7/10
Aline at her peak, and that's all I need to know
22 August 2023
A flop George Abbott play gets a very respectable Warners filming in this 1934 B, which is boosted by two of the strongest women then on the lot, Aline MacMahon and Ann Dvorak. They're sisters, one butch and practical and the other feminine and yearning, running an out-of-the-way garage/cafe/hotel in the Southwest, not far from the Mexican border. Warners contract players keep dropping in, from Glenda Farrell to Frank McHugh to Ruth Donnelley, but bad news enters in the form of Preston Foster and Lyle Talbot.
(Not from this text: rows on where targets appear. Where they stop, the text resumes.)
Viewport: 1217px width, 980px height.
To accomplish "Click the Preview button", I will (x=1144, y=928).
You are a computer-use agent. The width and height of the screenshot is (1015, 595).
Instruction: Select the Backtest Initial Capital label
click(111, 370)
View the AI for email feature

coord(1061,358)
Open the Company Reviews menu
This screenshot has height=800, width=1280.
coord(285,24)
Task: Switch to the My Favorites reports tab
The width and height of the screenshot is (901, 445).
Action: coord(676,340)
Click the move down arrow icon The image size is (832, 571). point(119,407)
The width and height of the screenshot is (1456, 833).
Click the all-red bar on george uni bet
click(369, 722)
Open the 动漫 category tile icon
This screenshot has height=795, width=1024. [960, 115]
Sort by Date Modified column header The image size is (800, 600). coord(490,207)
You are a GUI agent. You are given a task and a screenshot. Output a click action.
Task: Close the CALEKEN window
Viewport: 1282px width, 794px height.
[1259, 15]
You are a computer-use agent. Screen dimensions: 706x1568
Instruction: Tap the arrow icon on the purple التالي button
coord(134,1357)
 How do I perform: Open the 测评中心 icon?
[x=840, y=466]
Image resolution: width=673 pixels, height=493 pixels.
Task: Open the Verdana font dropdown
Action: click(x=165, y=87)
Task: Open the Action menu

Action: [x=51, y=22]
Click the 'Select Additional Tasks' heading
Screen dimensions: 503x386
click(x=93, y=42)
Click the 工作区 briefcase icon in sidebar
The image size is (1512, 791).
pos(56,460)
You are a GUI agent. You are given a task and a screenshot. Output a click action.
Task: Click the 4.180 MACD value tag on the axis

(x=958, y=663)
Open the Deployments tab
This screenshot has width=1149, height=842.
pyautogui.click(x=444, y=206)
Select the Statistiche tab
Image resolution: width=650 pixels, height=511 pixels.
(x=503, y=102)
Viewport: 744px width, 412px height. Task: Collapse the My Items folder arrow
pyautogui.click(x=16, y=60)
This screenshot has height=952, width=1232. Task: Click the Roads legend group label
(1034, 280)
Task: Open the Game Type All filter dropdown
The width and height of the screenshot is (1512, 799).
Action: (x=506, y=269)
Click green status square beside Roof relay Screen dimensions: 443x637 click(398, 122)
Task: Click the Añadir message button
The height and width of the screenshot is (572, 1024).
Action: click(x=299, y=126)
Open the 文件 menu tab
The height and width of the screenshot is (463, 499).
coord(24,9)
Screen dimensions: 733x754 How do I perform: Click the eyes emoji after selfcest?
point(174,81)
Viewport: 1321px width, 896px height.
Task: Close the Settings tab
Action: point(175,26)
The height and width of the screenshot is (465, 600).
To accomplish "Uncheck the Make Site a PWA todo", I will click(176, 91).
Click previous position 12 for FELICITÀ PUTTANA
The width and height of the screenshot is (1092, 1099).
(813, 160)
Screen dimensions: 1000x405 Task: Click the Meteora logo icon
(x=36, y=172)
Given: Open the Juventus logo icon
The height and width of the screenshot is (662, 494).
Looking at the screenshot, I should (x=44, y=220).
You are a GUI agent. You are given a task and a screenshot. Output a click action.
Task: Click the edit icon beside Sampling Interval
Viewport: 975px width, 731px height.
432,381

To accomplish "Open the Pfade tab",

Dumb luck puts them there, in the first of a couple of unlikely coincidences, for it turns out Foster, generally an uninteresting actor who's unusually heated and virile here, had a long-ago tryst with MacMahon, and now he and Talbot have just robbed a bank and killed a couple of clerks. A short movie, it's a little light on plot but soaked in convincing studio atmosphere, with the titular heat lightning going off in the distance, and firmly steered by Mervyn LeRoy. MacMahon, "one of the screen's few perfect actresses," as film historian David Shipman had it, sinks her teeth into a meaty part and says more with an eyebrow than most actresses could say with pages of dialogue, and Dvorak is appealing in a somewhat hackneyed part. The rest of the Warners stock company do their usual things: Donnelley is haughty, Farrell flirty, McHugh the comic relief. But that's not to say they're unwelcome.